Data in this exercise
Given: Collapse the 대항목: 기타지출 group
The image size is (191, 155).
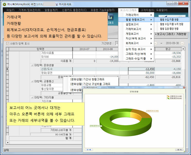Looking at the screenshot, I should [32, 97].
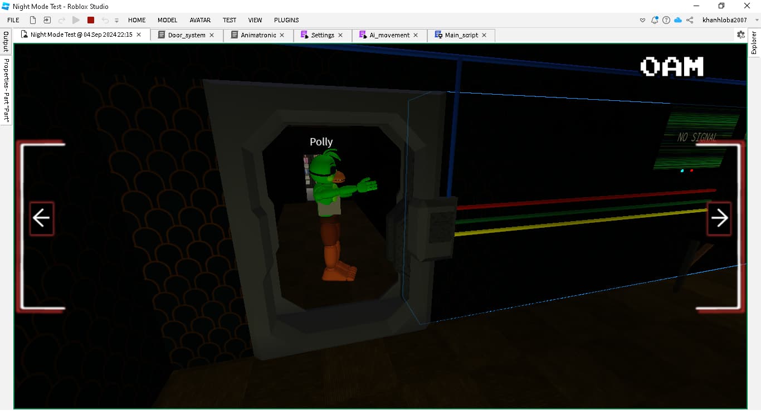The height and width of the screenshot is (415, 761).
Task: Open viewport settings gear icon
Action: (740, 35)
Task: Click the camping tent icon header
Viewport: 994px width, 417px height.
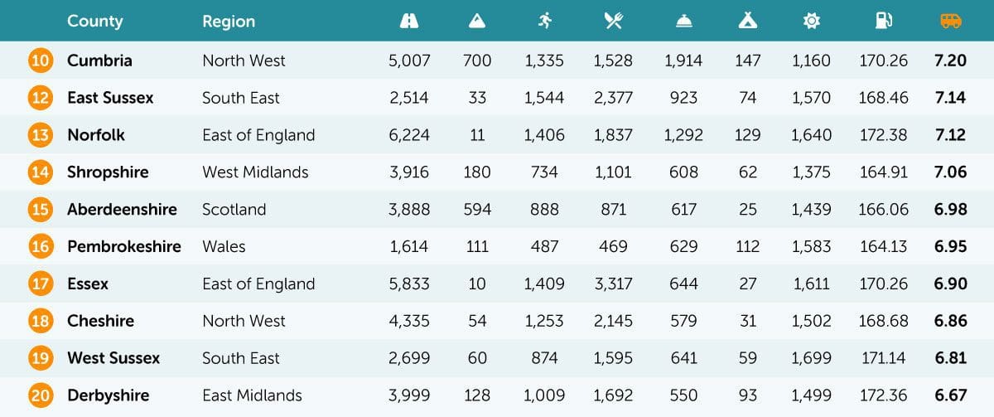Action: coord(747,22)
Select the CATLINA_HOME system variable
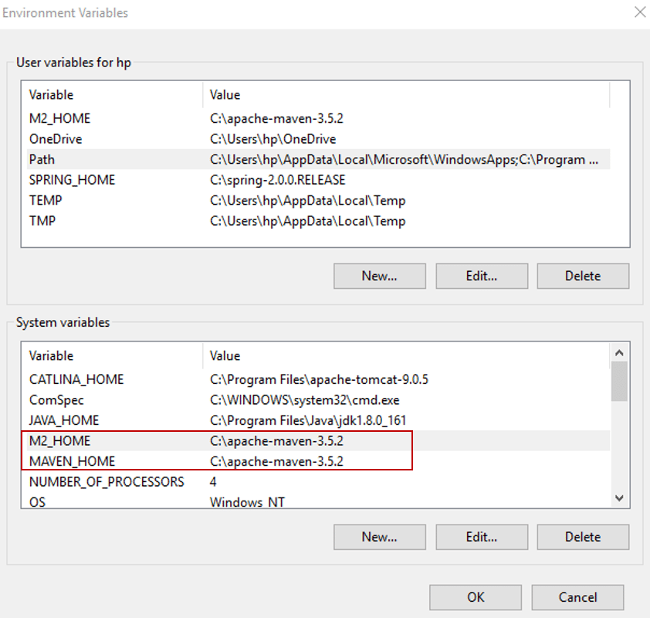 pos(318,379)
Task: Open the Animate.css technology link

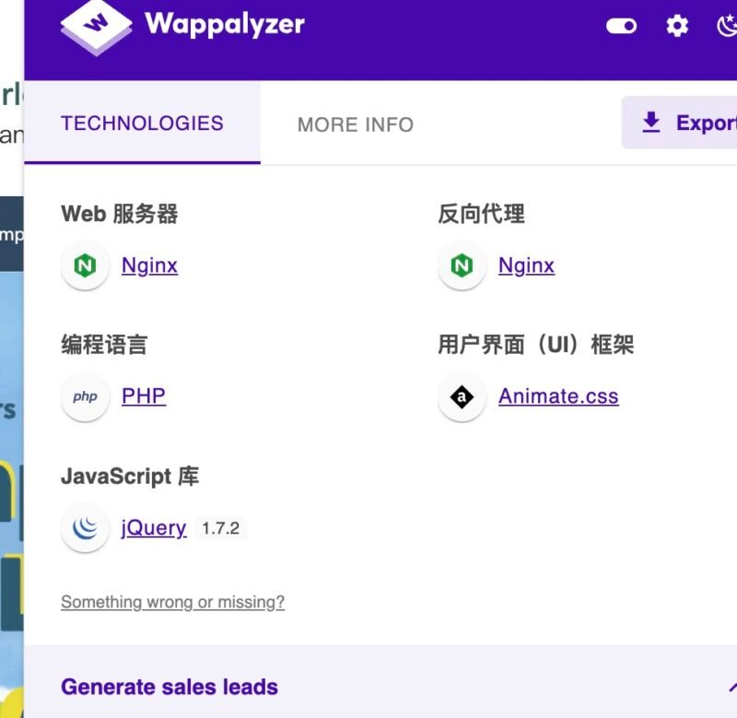Action: [x=557, y=396]
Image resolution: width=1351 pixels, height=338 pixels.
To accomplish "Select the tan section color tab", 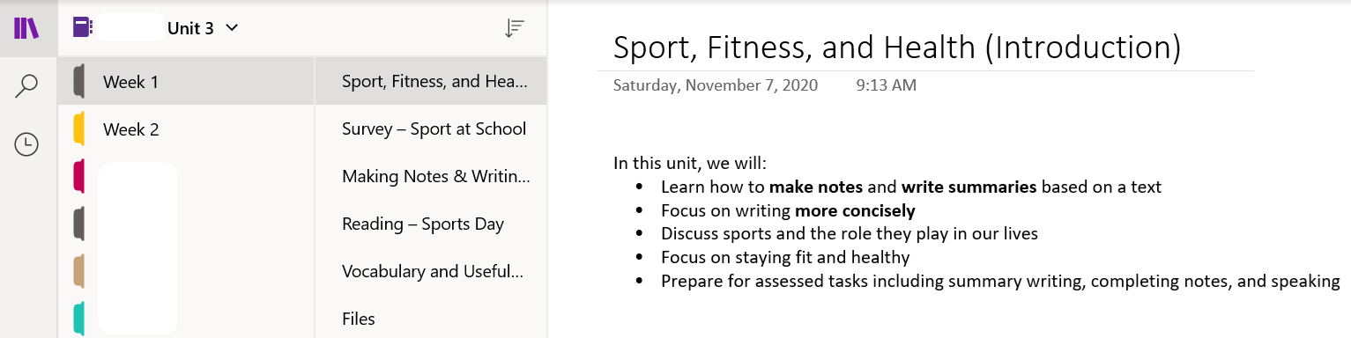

What the task asks
Return the listing above word for word, with the pictures removed.

Written response
Given: Collapse the 대항목: 기타지출 group
The image size is (191, 155).
Looking at the screenshot, I should [32, 97].
The height and width of the screenshot is (415, 761).
Task: Open viewport settings gear icon
Action: (740, 35)
Task: Click the camping tent icon header
Viewport: 994px width, 417px height.
Action: coord(747,22)
Select the CATLINA_HOME system variable
 pos(318,379)
Task: Open the Animate.css technology link

Action: [x=557, y=396]
Image resolution: width=1351 pixels, height=338 pixels.
To accomplish "Select the tan section color tab", 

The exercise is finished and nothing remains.